» **待办任务**:
1 > 根据选段，作者第一次和王致远见面是在哪一年的什么季节？
2 > 请照原文抄录选段中的一部分，从“那天晚上,我们谈得很高兴,很”开始，一直到“笑声,给我留下了深刻的印象。”为止。

亦师亦友王致远
——遥寄天国之一
杨啸
致远兄,时间过得好快!屈指算来,你离开我们已过去21个年头了。这些年来,你在天国过得好吗?
在你去天国之前,好友李学鳌已经去了那里;在你去了那里之后,杨沫、管桦、王主玉、张长弓、浩然……等好友,也都陆续去了那里。你们在那里见面了吗?你们还像过去那样,常在一起欢乐地聚会吗?
这些年来,我常常想起你,想起你在世时,我们亲密交往的那些情景。
我还清楚地记得,我和你初次见面,是浩然和李学鳌带我去你家的。那是1973年的秋天。天气不冷也不热。那时,你正在和严文井同志一起主持人民文学出版社的工作。那年5月间,我的儿童长篇小说《红雨》,在你和严文井同志的热情肯定和支持下,已经作为人民文学出版社的重点书出版了。
我们是晚上到你家去的(因为你工作很忙,白天要上班)。去之前,我们已经在电话上和你约好,你在家里等着我们。我们从浩然家出发,坐公交车,在和平里你家附近的车站下了车,却不知怎么竟转了方向迷了路,围着你家附近的几栋楼房转了大半天,好不容易才找到了你的家。让你等得很是着急。那时还没有手机。如果是现在,用手机和你家里的电话一联系,你就会清楚地告诉我们,路该怎么走,甚至会出来接我们,就用不着那么费事了。我们到了你家,向你说了转向迷路的事,你哈哈大笑。你的笑声是那么爽朗。至今想起来,那爽朗的笑声,还清晰地回响在我的耳边。
浩然和学鳌向你介绍了我。因为浩然和学鳌和你是好朋友,而他们俩又和我是好朋友,因此,你一下子也就把我当成了好朋友。这,我从你那眼神里可以看得出来。他们叫我杨老弟,你也就亲切地称呼我杨老弟。从那以后,多少年来,你总是那么亲切地称呼我。
那天晚上,我们谈得很高兴,很轻松,很愉快。谈话中,欢乐的笑声不断。主要是浩然、学鳌和你谈得多,我插话比较少。这也是我一贯的性格,初次见面,我总是不爱多说话;尤其是当你们几个谈兴正浓的时候,我不愿多插嘴,打断你们的话。那天,具体谈了些什么,我已经记不太清楚了。只有你那高大魁梧的身材,浓重的陕西乡音,爽朗响亮的笑声,给我留下了深刻的印象。

» **数据内容**:
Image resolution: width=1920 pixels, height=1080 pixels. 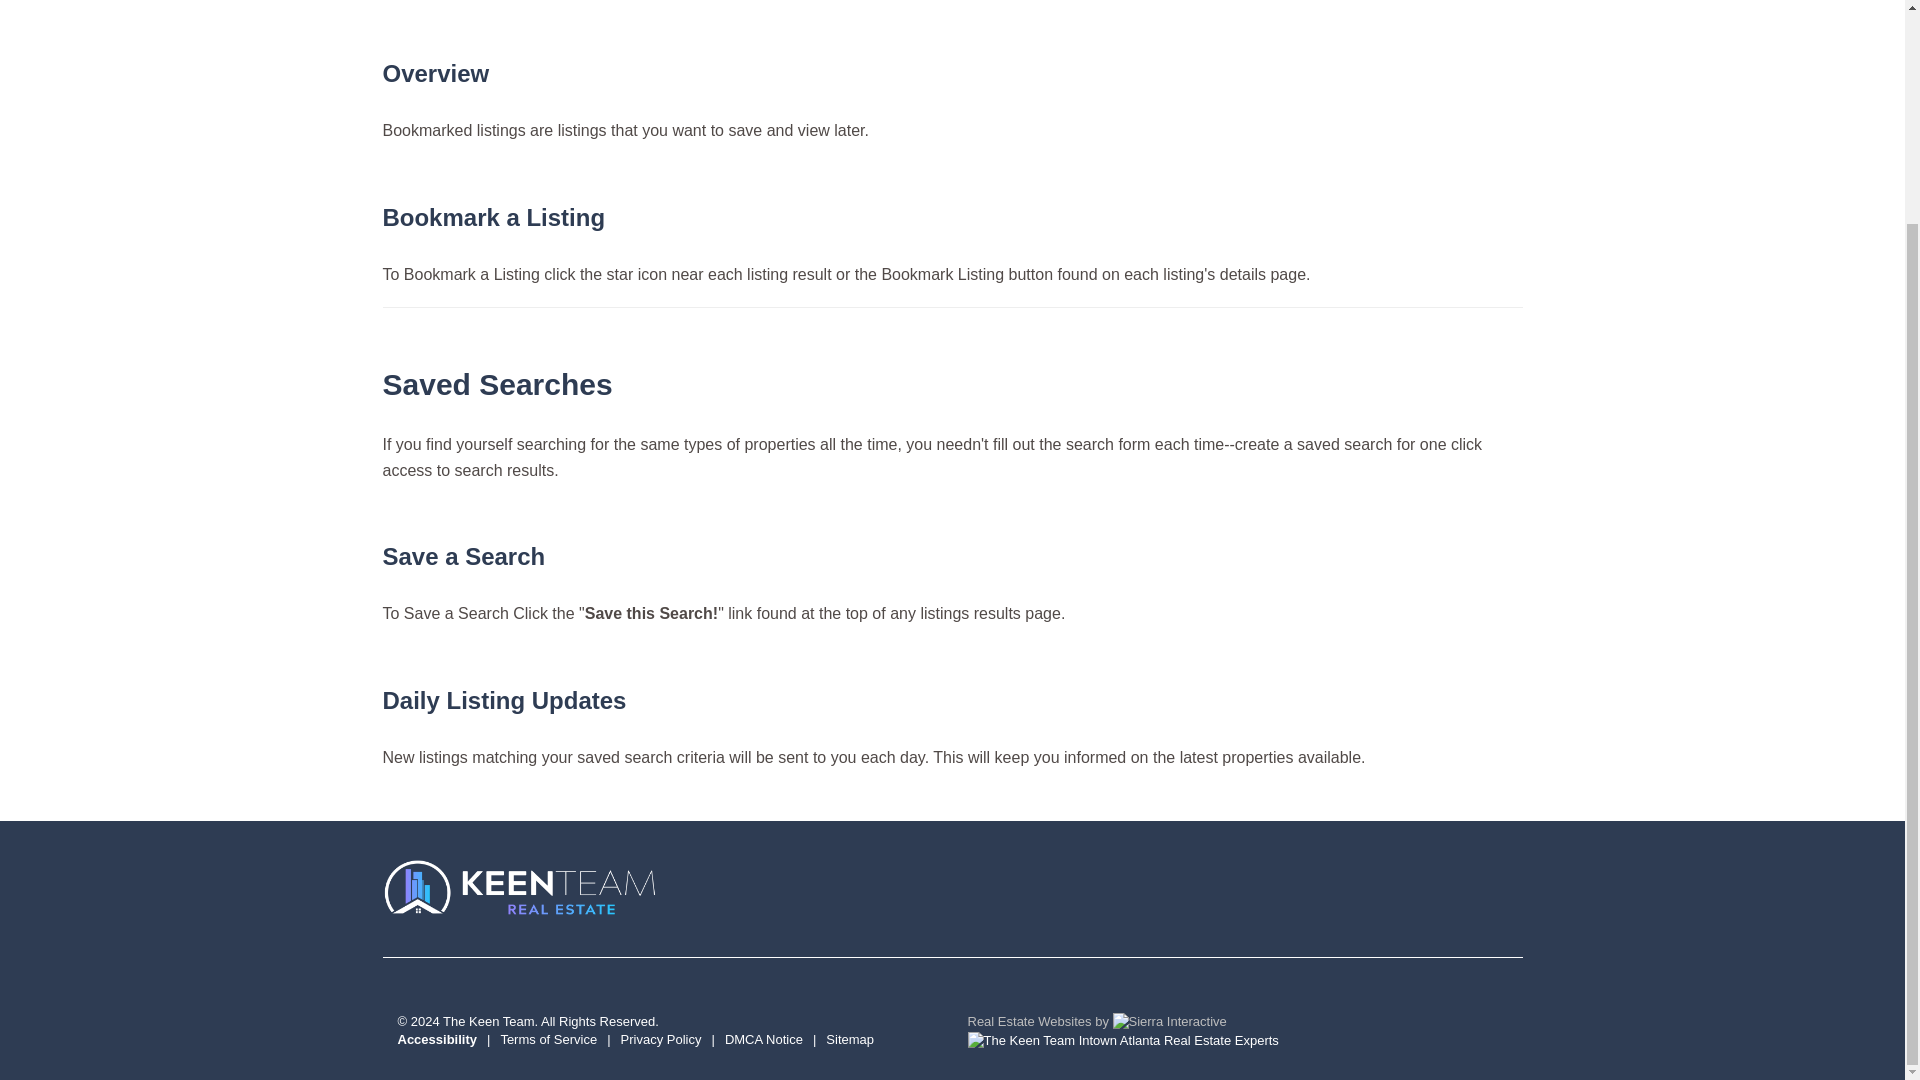 I want to click on DMCA Notice, so click(x=764, y=1039).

» **任务结果**:
1 > 1973年的秋天。

2 >
那天晚上,我们谈得很高兴,很轻松,很愉快。谈话中,欢乐的笑声不断。主要是浩然、学鳌和你谈得多,我插话比较少。这也是我一贯的性格,初次见面,我总是不爱多说话;尤其是当你们几个谈兴正浓的时候,我不愿多插嘴,打断你们的话。那天,具体谈了些什么,我已经记不太清楚了。只有你那高大魁梧的身材,浓重的陕西乡音,爽朗响亮的笑声,给我留下了深刻的印象。